→ **EXERCISE GOAL**
Below are some records. Set each one down exactly as it reads.

[Stored items]
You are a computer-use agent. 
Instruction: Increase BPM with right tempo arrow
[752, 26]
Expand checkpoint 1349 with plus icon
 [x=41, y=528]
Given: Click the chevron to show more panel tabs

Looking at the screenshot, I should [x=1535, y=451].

→ **REPLY TO THE TASK**
You are a computer-use agent. 
Instruction: Increase BPM with right tempo arrow
[752, 26]
Expand checkpoint 1349 with plus icon
 [x=41, y=528]
Given: Click the chevron to show more panel tabs

Looking at the screenshot, I should [x=1535, y=451].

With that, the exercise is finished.